**Work order:** Please return only the lines from the one showing "The height and width of the screenshot is (522, 1080)." to the end of the entries, keeping both ends and dropping every picture.

[Task material — start]

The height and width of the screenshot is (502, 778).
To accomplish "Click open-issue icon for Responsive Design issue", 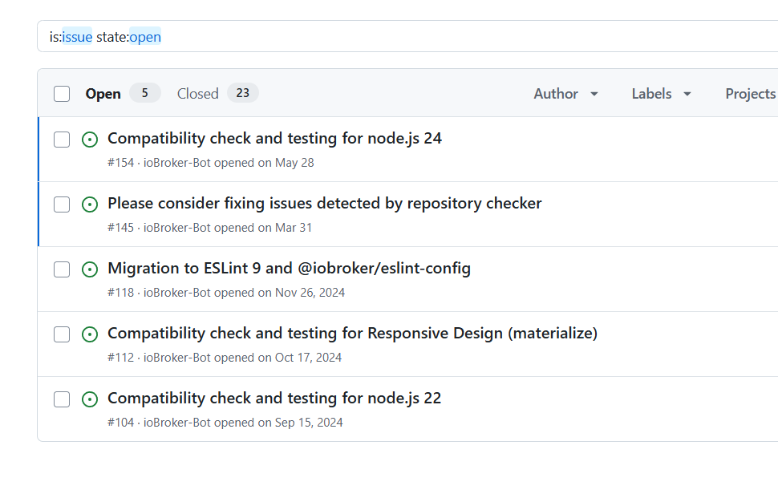I will 90,334.
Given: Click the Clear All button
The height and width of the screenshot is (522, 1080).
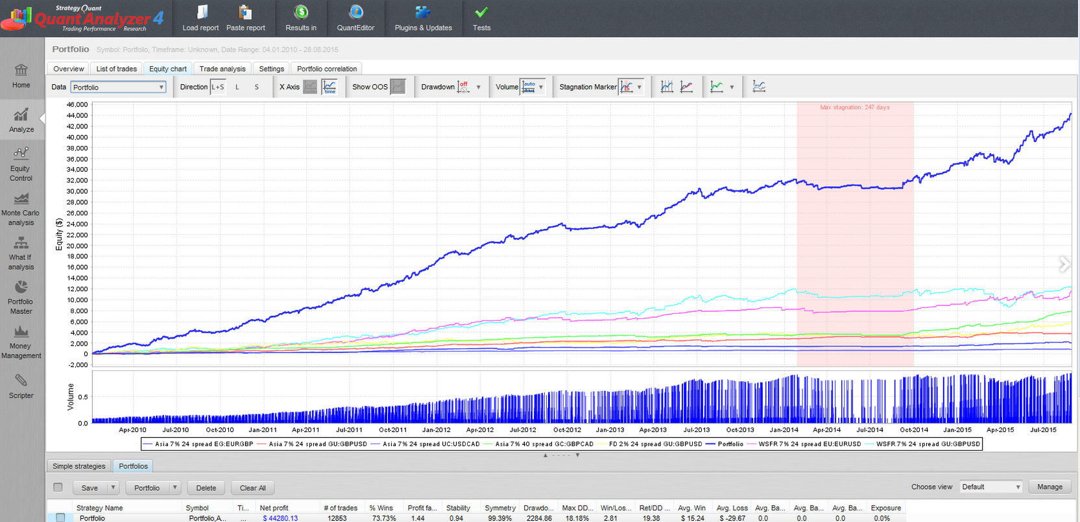Looking at the screenshot, I should tap(252, 488).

[Task material — finish]

**Answer to the problem:**
The height and width of the screenshot is (522, 1080).
Looking at the screenshot, I should tap(252, 488).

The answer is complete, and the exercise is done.